The feedback has been wonderful and I am thrilled: Yuvan Shankar Raja on the Nerkonda Paarvai album
Yuvan Shankar Raja opens up about his experience working on Nerkonda Paarvai's album and his new production venture
Yuvan Shankar Raja is ecstatic about the reception of Nerkonda Paarvai's music. "The feedback has been wonderful and I am thrilled. My favourite is Agalaathey," says Yuvan who also lent his voice for the melody. Ask him if that's the reason and he laughingly says, "Ille ille, I really like it as a song."
Excerpts from the conversation:
Nerkonda Paarvai is an intense film. What are the challenges of incorporating songs in such a film?
Whatever the movie required, I have given it. Director Vinoth has a good sense of music and he has correctly incorporated it into the film. He also knew what he wanted from the songs. For instance, Vinoth was specific about needing an EDM tune for an on-stage dance performance in the film. We were sure about the number of songs going in, and we stuck to it.
Do you have a say on the number of songs and their placement?
I do, when the directors are open in that aspect. In addition to the number of songs and where to place them, I often give suggestions on how a scene can be treated musically as well.
Compared to the other mass films of Ajith, what was it like working on a film like Nerkonda Paarvai?
First of all, a star like Ajith sir doing such a film is a huge thing, especially at a time when news about rape and abuse are making headlines often. Him doing such a film is sure to bring more awareness because he will automatically get the attention of the masses. As for my own experience working on it, I told the director that the opportunity to include a massy tune was slim. Working on a character such as a lawyer is different than say, a cop or a gangster. But we had the fight sequence and I got a theme done for that. The film actually has a lot of mass moments, but they are not the typical ones Ajith sir has done before. It's a film for the family audience.
What did Ajith say to you after watching the film?
I have not spoken with him yet, but while working he called me often. He said he liked the tunes I had composed and even gave inputs. I like the path Ajith sir takes as an actor. Considering the position he is at, he has a keen eye for choosing the right set of films. I loved Viswasam as well.

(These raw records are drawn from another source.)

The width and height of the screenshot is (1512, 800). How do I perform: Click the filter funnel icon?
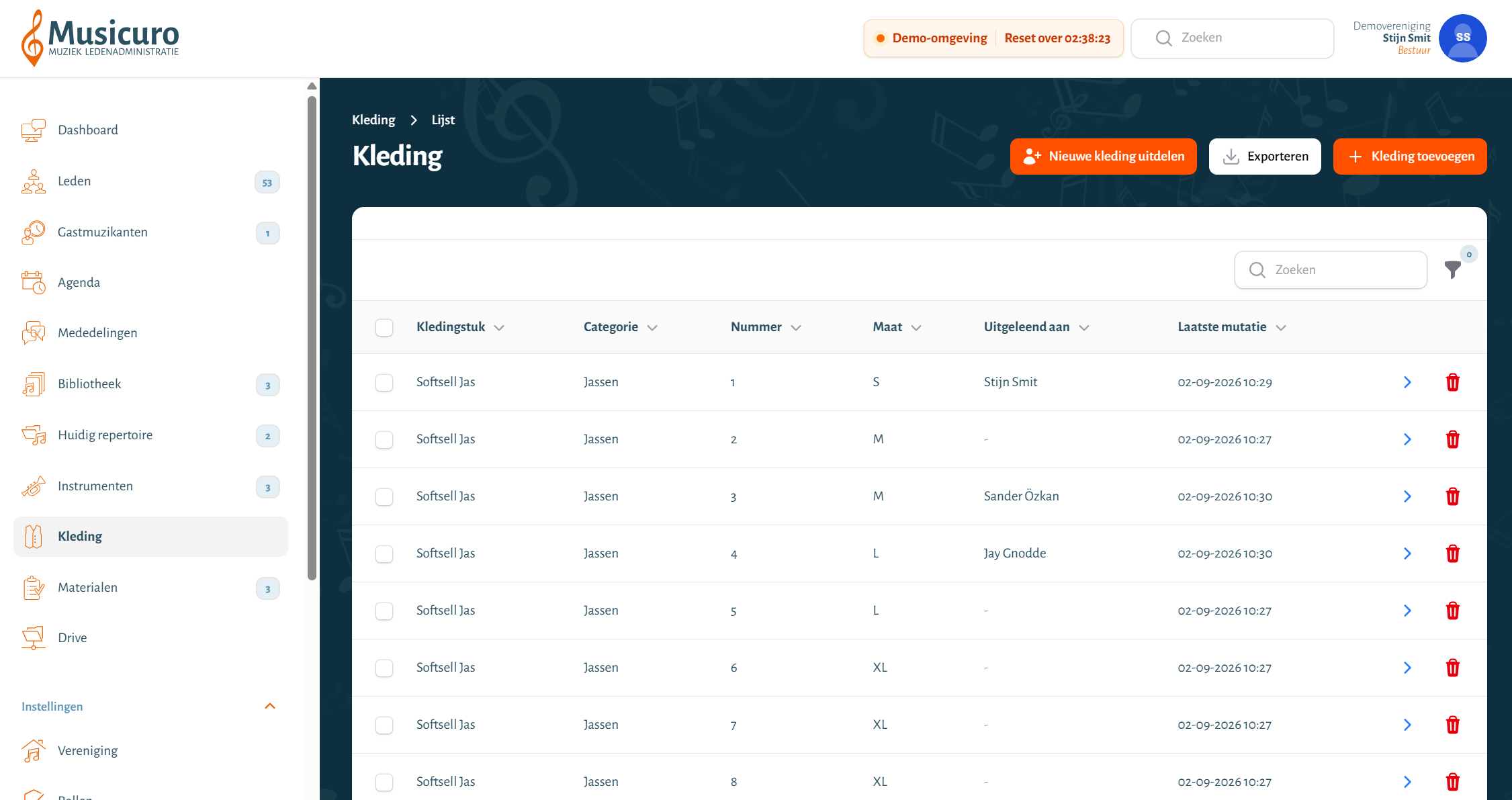tap(1452, 269)
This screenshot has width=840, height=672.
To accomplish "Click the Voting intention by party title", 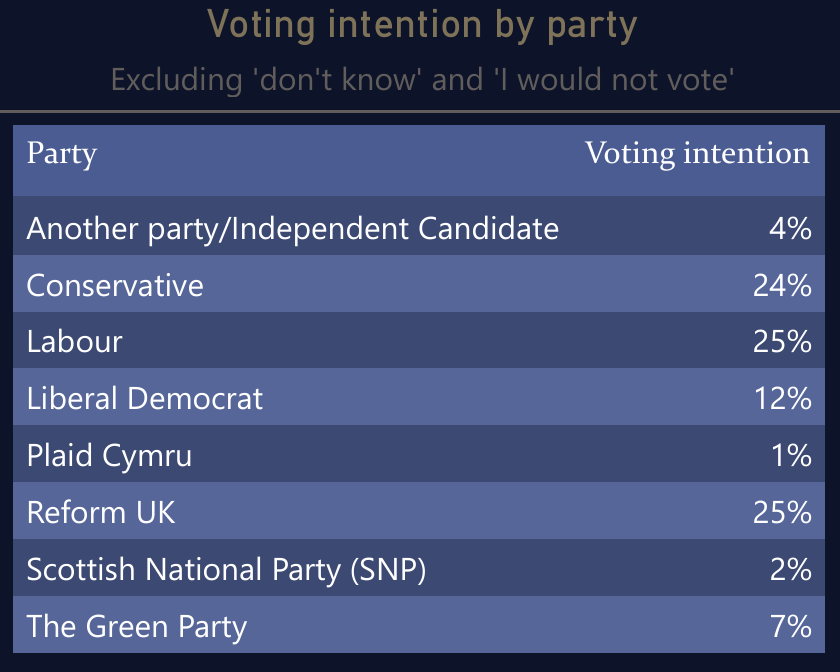I will coord(422,25).
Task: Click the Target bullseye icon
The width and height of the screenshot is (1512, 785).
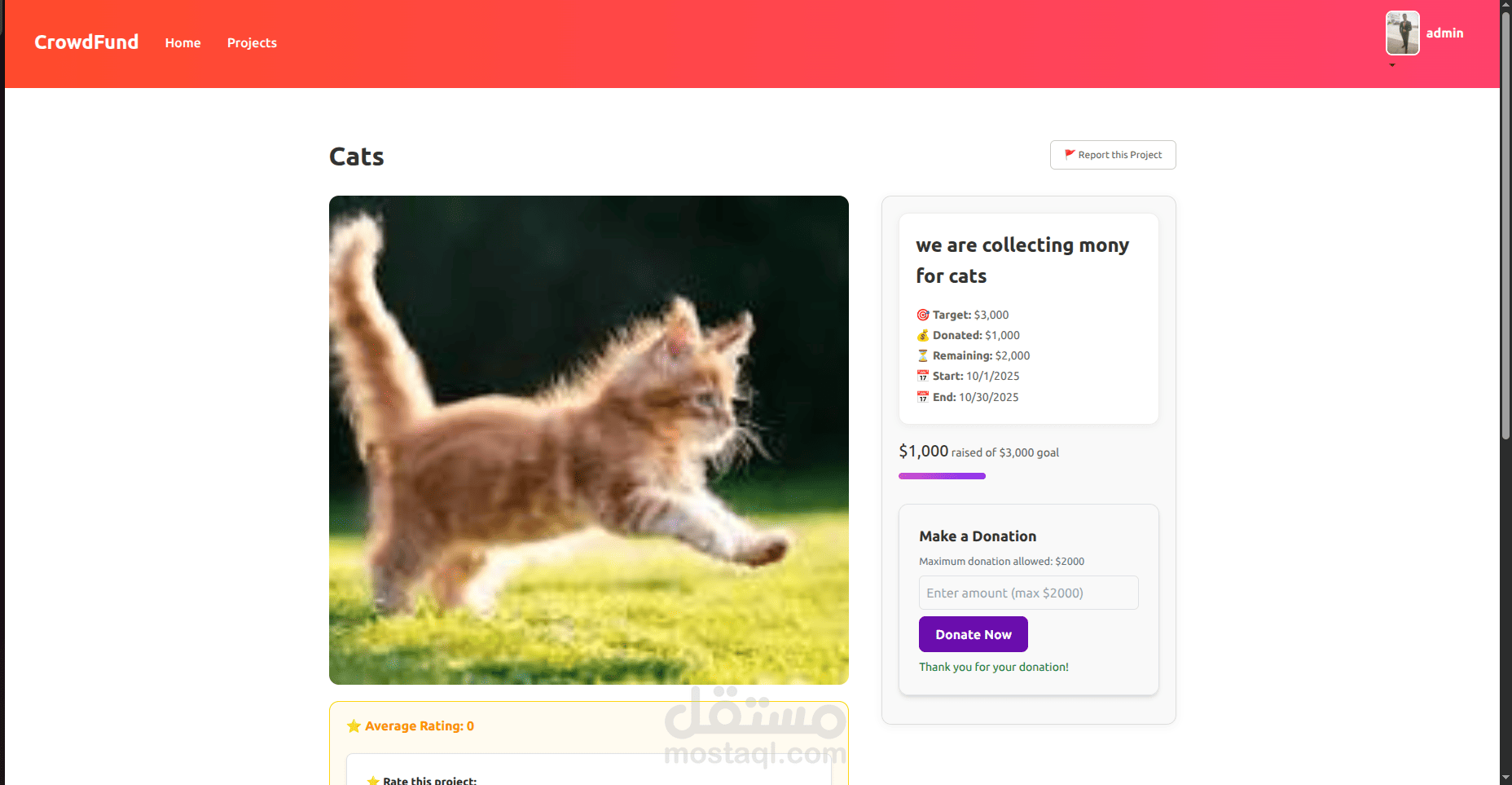Action: [923, 315]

Can you tell us a bit about working on the film's background score?
The background score plays to the drama. The film has a lot of emotions as well as heroic moments, so there was much to do. Thankfully, I was given a lot of time. We kept working reel by reel and were able to work on corrections as well. We had a great time doing the score, actually.
Is it easy to push the film's ideology through music?

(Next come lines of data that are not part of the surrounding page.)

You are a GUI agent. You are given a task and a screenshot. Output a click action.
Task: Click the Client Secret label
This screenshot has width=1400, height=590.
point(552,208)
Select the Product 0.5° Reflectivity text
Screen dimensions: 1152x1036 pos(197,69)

Namba velaiye adhu dhaane (laughs). A composer's work is to turn an idea into music. Conveying the concept via dialogues is one way and that's straightforward, but when doing it through music, we have to enhance it. That said, certain ideas are better conveyed through dialogues and Nerkonda Paarvai is one such a film. So the music here was mainly used for emphasis.
You seem to give importance to silence in your scores...

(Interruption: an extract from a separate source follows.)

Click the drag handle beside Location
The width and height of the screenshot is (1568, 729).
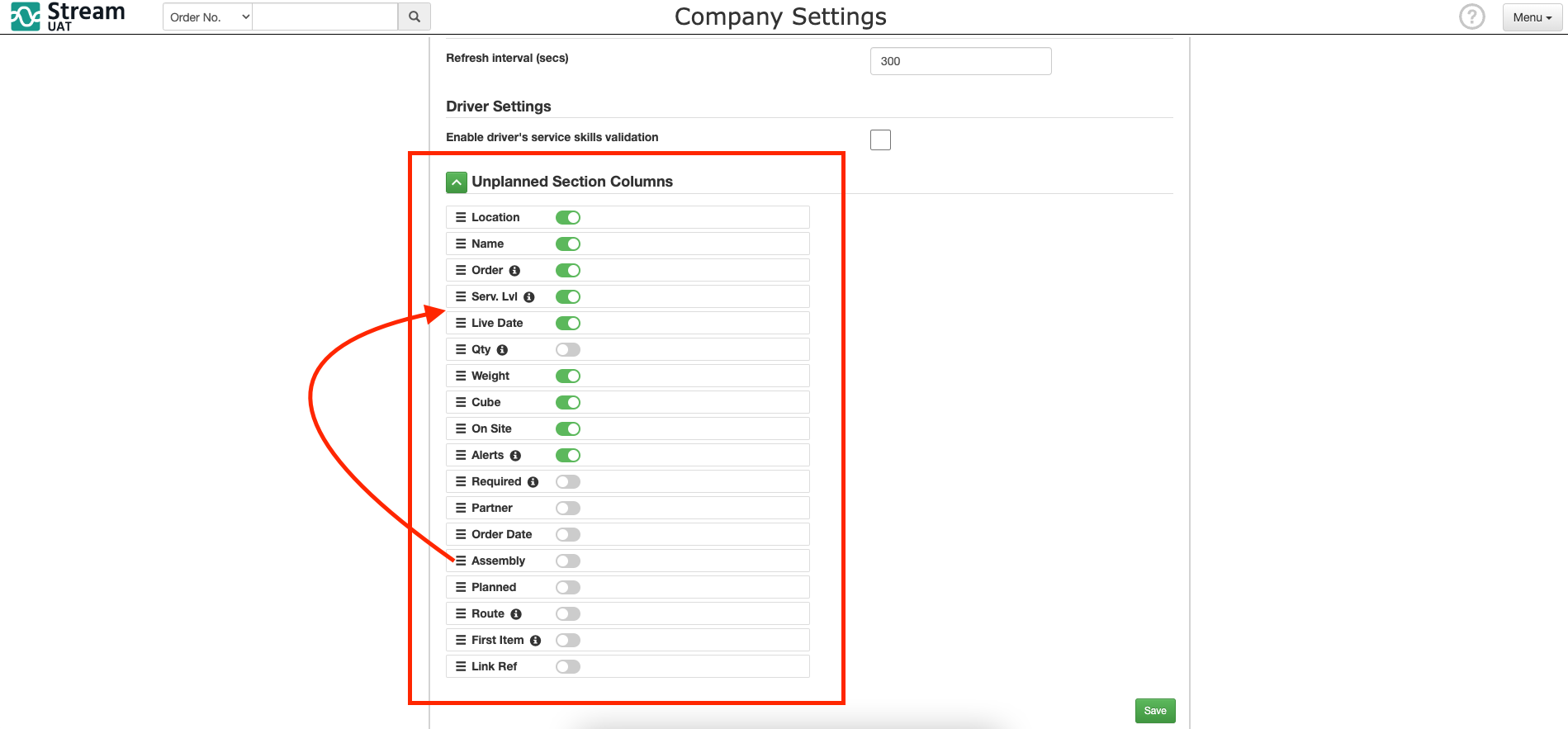point(462,216)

The most important lesson about rerecording that I learnt from appa is knowing where to include silence. I have applied that to all my scores, but this film has a little more of it.
You have rarely worked on remakes. Does the treatment of music differ for such films?
The makers of the original film would have approached it musically in one way, so I had to try something new and do it in a different fashion. Musically, I like the way Pink was treated. So much that I actually even asked Vinoth if we could retain the Kaari Kaari song. But he was particular that we needed a song of our own for that situation and that's how Vaanil Irul happened.
Your filmography seems to have a mix of star-driven films as well as smaller-budget ones. How do you choose your projects?
I choose a film based on the script and how important music is to that script. If a director is clear on what he wants, it makes things a lot easier for me as well.
You have recently started producing films as well...
I get to see a new set of challenges as a producer. It's fun, but stressful as well. We have completed Vijay Sethupathi's Maamanithan. The dubbing process is going on now and the audio will be out soon.
Maamanithan also has you working with Ilaiyaraaja for the first time. What is that like?
Dad made it very clear that he will give me the tune and it's up to me to do what I want to do with it (smiles). I want to give a different set of sounds in the film.
How do you reinvent yourself?
I just follow the trend, listen to world music, and travel a lot. I believe that keeps me going. Meeting a lot of new technicians also helps me a lot.
We know that you're working on a script as well. Can you tell us the status of that?
I am writing it whenever time permits. So konjam slow ah poguthu (laughs). But I am almost done with the first half.
What's on your current playlist?
I have been listening to a lot of Phil Collins' 90s album lately. There's also a lot of jazz music.